Uni Eropa (UE) dibangun atas nilai-nilai kebebasan, perdamaian dan persatuan. Dalam sejarah, mereka tampil bukan hanya sebagai kekuatan ekonomi, tetapi memiliki pengaruh dalam berbagai proses politik di berbagai belahan dunia. Apalagi dengan berakhirnya era perang dingin, Uni Eropa menjadi kekuatan yang pantas diperhitungkan di panggung masyarakat internasional.
Belakangan berbagai masalah muncul dan berpotensi mengguncang kekompakan Uni Eropa. Diawali krisis ekonomi 2008 yang dampaknya berlanjut hingga kini, negara Yunani, Portugal, Irlandia, Siprus dan Spanyol terbelit depresi. Lalu berlanjut dengan tumbangnya beberapa diktator Arab memicu munculnya ISIS dan krisis Suriah. Gelombang pengungsi dari Timur Tengah bagai badai membanjiri negara-negara Eropa.
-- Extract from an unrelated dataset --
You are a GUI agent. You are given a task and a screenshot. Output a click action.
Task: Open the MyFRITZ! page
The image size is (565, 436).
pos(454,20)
Akhir 2015, serangan teroris di jantung kota Paris menimbulkan kepanikan di Uni Eropa. Selama ini perbatasan antarnegara sudah bebas, kini kembali ke zaman sebelumnya, ketat dan penuh aroma kecurigaan. Berbagai putusan yang diambil Uni Eropa malah mendapat perlawanan luas dari negara-negara anggotanya sendiri.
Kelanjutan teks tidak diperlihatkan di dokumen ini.